From the data, return each line holding the word "arrow".

[Collected data entries]
-=-=-=-=-

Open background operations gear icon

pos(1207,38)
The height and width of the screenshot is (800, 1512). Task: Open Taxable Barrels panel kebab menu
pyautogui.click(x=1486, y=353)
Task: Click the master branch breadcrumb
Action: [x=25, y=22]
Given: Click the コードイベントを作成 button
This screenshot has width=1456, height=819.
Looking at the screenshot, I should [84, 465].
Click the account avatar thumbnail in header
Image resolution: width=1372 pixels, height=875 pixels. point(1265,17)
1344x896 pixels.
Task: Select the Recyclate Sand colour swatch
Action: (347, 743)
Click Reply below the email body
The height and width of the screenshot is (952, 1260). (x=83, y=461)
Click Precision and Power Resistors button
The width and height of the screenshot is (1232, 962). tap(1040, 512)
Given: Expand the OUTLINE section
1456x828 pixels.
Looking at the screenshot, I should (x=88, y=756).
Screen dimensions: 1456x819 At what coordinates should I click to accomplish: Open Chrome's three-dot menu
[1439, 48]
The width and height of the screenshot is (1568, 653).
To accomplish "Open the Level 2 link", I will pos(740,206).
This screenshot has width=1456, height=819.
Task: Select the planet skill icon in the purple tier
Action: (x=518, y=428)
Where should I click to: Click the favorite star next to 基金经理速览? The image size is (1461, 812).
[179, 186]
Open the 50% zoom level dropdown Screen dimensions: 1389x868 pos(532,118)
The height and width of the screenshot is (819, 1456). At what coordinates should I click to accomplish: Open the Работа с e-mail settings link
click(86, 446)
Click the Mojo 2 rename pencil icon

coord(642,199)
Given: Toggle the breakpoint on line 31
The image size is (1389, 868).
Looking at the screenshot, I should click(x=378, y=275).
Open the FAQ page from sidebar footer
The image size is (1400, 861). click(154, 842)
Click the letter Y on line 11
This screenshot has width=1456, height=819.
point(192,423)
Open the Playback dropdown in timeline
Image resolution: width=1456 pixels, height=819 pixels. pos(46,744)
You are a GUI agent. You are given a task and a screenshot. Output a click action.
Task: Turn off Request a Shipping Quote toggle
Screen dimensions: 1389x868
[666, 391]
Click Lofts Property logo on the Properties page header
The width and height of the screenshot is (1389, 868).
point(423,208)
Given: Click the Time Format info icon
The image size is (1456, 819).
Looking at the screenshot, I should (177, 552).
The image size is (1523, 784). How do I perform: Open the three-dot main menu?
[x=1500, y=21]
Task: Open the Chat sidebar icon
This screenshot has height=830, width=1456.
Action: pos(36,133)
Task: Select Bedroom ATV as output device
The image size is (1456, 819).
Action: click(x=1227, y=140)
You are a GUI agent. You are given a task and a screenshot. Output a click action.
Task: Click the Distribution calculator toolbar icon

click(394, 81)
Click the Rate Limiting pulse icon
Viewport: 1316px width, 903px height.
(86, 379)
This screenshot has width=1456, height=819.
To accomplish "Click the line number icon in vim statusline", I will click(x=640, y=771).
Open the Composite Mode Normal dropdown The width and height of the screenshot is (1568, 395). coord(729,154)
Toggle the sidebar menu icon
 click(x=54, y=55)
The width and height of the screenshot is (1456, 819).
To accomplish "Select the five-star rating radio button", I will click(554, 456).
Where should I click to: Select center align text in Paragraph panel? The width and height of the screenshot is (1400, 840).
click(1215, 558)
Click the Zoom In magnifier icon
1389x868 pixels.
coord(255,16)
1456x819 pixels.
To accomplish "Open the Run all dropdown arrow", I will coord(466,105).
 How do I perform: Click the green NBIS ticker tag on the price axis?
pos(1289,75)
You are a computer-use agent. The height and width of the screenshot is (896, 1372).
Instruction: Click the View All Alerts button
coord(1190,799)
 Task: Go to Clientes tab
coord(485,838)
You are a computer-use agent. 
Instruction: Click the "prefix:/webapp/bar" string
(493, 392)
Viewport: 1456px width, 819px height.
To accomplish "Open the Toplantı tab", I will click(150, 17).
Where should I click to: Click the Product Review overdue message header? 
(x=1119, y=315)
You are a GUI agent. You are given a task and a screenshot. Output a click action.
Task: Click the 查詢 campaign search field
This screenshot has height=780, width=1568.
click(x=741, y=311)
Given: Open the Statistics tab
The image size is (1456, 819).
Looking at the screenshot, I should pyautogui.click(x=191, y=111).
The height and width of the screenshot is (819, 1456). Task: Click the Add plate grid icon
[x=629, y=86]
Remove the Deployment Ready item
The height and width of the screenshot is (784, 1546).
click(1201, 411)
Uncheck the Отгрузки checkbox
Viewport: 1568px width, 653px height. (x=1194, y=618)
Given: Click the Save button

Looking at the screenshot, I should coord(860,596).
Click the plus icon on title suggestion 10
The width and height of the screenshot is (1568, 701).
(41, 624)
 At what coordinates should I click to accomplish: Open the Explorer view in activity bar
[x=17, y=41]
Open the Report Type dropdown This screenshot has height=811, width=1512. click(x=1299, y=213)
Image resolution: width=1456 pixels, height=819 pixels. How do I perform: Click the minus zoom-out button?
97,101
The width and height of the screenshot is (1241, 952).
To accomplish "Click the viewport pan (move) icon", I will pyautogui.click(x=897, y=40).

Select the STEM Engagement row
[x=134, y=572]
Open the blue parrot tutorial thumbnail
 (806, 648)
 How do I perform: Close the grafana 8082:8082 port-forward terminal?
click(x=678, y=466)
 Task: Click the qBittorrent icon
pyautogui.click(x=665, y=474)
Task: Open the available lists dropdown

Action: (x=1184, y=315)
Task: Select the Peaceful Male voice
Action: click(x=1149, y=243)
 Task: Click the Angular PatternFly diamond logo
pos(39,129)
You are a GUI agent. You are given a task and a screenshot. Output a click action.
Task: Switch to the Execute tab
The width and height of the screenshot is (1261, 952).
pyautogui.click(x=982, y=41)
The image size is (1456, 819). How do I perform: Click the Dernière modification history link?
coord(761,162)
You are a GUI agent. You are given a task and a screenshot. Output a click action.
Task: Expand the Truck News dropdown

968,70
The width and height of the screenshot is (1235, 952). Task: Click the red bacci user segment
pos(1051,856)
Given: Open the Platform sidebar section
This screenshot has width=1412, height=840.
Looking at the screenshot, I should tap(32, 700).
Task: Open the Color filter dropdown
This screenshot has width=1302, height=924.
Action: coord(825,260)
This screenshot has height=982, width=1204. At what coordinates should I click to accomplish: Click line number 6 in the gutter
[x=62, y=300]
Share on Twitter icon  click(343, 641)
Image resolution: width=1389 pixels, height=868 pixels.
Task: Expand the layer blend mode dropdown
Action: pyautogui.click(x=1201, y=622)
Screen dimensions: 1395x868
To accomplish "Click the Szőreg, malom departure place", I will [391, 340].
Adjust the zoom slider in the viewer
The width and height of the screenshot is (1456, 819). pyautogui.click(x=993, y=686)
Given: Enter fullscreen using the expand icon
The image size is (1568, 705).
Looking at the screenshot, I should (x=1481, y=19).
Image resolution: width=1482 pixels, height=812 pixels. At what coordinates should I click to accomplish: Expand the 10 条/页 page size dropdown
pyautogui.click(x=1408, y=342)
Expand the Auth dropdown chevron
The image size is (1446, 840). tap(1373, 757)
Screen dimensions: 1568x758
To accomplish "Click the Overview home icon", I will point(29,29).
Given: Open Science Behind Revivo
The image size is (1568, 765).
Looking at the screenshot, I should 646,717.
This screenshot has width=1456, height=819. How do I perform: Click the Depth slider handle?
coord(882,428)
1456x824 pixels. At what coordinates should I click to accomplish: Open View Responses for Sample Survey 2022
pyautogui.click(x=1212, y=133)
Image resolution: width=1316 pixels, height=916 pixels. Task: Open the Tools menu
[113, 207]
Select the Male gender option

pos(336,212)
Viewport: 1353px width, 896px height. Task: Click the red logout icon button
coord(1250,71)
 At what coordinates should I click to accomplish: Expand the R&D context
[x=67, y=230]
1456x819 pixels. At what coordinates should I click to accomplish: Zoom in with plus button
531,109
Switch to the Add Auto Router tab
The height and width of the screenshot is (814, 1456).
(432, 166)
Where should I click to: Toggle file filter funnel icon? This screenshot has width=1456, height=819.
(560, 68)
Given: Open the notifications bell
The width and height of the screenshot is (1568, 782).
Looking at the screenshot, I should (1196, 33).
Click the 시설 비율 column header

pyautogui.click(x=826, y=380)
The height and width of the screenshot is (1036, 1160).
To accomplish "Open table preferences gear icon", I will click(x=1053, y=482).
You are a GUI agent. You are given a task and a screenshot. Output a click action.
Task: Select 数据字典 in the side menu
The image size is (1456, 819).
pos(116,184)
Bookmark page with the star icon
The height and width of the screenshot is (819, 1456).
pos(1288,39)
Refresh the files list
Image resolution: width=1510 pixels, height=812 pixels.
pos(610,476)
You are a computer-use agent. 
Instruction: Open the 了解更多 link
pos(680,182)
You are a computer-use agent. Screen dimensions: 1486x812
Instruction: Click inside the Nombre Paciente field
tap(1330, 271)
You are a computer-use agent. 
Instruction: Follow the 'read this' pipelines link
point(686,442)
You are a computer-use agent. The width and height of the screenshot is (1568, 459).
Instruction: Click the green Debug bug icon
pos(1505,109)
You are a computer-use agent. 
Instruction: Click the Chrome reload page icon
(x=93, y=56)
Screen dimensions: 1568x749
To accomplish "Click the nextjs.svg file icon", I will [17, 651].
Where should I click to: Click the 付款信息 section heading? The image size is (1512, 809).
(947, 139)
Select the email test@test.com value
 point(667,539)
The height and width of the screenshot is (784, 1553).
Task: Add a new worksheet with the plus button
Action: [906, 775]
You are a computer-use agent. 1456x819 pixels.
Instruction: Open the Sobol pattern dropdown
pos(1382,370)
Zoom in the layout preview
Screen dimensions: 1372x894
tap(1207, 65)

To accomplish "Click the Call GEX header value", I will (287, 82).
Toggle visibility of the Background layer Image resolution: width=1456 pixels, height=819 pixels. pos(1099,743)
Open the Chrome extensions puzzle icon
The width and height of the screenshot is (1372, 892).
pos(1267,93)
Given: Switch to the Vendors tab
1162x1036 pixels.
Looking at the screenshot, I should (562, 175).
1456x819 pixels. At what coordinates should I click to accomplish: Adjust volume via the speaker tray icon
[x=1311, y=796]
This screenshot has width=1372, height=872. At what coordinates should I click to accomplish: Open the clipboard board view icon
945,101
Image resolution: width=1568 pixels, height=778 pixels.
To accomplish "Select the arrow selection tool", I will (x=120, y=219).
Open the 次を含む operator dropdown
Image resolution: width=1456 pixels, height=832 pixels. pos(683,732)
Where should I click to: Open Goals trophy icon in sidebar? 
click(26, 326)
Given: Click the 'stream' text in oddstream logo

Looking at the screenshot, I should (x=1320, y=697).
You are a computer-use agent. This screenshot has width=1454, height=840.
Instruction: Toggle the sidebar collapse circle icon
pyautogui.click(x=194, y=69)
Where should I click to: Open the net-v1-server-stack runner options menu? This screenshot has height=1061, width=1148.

-=-=-=-=-

[Solution]
To accomplish "Open the Run all dropdown arrow", I will coord(466,105).
To accomplish "Select the arrow selection tool", I will (x=120, y=219).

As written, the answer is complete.